First Counselor in the general presidency of the Primary
- October 6, 1925 – September 11, 1929
- Called by: May Anderson
- Predecessor: May Anderson
- Successor: Isabelle S. Ross

Personal details
- Born: Sadie Grant December 20, 1877 West Bountiful, Utah Territory
- Died: August 24, 1960 (aged 82) Salt Lake City, Utah, US
- Resting place: Salt Lake City Cemetery 40°46′37″N 111°51′29″W﻿ / ﻿40.777°N 111.858°W
- Alma mater: University of Utah
- Spouse(s): Frederick J. Pack
- Children: 4
- Parents: Joseph H. Grant Evaletta Eldredge
- Relatives: Jedediah M. Grant (grandfather)

= Sadie Grant Pack =

Sadie Grant Pack (December 20, 1877 – August 24, 1960) was the first counselor to May Anderson in the general presidency of the Primary of the Church of Jesus Christ of Latter-day Saints from 1925 to 1929.

Sadie Grant was born in West Bountiful, Utah Territory to Joseph Hyrum Grant (a son of Jedediah M. Grant) and Evaletta Eldredge. She was educated at the University of Utah, where she met her future husband, Frederick J. Pack, who was also a native of West Bountiful.
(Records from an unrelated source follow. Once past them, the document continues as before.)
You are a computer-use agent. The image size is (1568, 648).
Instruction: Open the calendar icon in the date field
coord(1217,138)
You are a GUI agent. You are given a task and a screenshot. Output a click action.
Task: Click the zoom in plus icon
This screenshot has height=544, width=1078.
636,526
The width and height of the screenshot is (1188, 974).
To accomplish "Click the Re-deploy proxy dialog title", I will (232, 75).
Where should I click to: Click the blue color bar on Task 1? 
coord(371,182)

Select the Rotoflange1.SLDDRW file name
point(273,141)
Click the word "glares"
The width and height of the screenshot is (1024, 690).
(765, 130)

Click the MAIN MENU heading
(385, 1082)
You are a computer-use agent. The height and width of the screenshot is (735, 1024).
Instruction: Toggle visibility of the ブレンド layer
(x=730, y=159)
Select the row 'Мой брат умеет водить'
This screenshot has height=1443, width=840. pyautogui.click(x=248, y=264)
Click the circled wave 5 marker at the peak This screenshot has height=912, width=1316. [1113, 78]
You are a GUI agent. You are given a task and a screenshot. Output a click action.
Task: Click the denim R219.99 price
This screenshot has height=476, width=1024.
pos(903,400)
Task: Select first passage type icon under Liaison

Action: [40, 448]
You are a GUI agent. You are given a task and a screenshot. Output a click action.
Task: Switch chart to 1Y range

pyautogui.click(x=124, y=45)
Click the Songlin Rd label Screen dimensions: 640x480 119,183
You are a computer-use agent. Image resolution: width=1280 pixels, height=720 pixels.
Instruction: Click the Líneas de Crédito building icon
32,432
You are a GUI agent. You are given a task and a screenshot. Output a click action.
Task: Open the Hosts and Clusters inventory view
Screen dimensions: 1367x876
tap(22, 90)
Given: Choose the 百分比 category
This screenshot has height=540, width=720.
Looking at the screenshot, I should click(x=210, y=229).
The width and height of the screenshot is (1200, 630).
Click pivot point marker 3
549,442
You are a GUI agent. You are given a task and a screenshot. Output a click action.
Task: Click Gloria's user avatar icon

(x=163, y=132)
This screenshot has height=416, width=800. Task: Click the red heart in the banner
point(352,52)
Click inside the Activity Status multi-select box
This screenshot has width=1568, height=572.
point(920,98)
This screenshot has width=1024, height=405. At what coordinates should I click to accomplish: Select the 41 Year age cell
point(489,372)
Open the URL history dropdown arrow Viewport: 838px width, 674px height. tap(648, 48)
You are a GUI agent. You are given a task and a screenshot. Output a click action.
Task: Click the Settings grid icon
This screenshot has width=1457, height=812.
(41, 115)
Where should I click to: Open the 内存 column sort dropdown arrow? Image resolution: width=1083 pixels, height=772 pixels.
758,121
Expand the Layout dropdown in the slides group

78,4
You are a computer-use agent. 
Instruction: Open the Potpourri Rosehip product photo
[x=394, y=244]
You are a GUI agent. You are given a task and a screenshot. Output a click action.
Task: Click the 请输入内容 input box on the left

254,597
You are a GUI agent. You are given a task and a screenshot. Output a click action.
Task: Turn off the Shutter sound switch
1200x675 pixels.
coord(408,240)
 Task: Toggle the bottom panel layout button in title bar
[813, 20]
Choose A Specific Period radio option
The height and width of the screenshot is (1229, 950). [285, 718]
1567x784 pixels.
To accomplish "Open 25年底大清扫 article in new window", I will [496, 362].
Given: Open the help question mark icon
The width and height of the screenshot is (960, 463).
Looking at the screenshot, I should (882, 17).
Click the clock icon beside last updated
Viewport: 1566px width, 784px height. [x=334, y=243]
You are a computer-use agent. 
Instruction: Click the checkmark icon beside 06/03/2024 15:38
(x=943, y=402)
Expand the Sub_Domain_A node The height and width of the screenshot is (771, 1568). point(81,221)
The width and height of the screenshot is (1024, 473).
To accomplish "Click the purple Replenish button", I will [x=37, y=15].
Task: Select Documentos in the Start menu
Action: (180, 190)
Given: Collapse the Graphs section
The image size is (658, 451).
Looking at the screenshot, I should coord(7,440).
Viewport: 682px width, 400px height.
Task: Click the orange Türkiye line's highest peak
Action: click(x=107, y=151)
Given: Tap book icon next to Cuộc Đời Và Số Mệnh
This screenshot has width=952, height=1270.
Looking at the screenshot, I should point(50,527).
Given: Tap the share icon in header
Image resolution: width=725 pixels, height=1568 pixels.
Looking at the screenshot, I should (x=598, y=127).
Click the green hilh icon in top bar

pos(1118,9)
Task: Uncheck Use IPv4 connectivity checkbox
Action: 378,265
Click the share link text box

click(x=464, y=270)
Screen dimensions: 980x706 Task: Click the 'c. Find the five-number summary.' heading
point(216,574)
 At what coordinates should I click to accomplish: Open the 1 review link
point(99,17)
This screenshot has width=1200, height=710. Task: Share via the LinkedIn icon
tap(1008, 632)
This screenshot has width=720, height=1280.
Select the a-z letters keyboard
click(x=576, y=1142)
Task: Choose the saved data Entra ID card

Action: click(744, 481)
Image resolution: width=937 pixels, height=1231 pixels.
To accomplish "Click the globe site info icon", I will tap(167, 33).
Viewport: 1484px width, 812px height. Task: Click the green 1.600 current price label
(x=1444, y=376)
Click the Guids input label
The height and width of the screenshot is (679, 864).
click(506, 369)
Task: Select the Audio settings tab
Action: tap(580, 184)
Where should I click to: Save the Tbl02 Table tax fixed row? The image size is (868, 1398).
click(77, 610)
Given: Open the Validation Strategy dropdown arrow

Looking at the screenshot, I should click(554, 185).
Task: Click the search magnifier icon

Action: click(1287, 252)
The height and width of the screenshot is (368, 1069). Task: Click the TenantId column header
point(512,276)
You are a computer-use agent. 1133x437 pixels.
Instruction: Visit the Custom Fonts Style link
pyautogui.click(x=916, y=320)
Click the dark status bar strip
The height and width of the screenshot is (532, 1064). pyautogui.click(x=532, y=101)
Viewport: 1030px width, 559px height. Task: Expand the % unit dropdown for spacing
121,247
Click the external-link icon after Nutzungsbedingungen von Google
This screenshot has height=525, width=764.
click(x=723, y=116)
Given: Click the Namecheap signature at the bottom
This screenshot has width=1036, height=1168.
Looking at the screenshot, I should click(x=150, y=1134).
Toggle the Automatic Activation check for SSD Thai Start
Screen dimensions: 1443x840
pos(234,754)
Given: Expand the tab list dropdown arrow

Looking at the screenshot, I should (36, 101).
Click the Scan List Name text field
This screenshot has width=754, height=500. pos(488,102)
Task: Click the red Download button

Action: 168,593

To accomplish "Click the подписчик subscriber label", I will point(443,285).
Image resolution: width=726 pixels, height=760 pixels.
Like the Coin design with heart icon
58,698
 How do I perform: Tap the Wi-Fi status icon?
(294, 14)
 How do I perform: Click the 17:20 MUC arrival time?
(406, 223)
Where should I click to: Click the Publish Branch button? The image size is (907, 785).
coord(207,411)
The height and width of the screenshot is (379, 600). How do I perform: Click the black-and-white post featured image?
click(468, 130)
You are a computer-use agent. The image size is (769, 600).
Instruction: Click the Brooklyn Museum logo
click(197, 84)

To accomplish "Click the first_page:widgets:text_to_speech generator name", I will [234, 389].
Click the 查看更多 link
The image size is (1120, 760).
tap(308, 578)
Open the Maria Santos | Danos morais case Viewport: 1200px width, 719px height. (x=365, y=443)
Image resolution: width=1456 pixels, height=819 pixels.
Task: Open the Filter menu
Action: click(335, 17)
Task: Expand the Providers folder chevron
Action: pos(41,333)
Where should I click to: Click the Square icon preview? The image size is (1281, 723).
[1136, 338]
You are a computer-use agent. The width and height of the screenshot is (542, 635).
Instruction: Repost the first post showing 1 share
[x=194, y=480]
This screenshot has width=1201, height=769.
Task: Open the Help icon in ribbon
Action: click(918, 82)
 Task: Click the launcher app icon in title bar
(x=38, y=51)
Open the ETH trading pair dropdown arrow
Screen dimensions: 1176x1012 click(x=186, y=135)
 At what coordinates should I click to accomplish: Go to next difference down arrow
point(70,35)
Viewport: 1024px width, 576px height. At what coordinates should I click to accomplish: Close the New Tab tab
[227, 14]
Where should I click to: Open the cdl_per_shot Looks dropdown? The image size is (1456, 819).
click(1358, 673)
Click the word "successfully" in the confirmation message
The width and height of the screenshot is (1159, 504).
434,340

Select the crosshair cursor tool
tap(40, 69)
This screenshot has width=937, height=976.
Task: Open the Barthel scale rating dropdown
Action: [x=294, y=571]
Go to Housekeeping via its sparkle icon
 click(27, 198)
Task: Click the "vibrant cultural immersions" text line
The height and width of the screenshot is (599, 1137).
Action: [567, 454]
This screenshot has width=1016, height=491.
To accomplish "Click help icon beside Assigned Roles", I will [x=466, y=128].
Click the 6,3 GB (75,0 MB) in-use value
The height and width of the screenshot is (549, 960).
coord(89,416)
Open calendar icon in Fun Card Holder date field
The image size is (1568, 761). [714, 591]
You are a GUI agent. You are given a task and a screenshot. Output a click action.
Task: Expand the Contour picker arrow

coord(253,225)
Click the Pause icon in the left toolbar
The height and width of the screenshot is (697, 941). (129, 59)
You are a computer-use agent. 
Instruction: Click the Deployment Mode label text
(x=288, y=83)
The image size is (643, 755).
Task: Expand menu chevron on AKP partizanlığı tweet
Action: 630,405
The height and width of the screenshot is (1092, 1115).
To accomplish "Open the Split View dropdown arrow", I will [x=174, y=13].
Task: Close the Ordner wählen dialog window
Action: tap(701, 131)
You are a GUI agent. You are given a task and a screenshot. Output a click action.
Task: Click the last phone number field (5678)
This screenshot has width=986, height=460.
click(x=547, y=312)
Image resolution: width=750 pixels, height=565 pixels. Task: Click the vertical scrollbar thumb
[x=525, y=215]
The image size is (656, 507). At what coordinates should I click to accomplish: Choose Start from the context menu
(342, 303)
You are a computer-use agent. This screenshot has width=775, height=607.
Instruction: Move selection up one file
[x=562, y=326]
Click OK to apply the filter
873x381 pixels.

Grant and Pack married in November 1896 and later that year began service as an LDS Church missionaries in the Colorado Mission of the church.

From 1904 to 1906 while her husband was a student at Columbia University, Sadie was president of the LDS Relief Society in New York and Brooklyn.

Pack held a variety of callings in the Relief Society, the Young Women's Mutual Improvement Association and the Primary prior to her call as first counselor in the general presidency of the Primary. In 1925, when May Anderson was called as the general president of the Primary, she selected Pack as her first counselor. Pack was released in 1929 and was succeeded by Isabelle S. Ross.

Pack and her husband were the parents of four children. Pack died in Salt Lake City, Utah.

Saide Grant Pack was a granddaughter of prominent church leader Jedediah M. Grant and was a niece to LDS Church president Heber J. Grant.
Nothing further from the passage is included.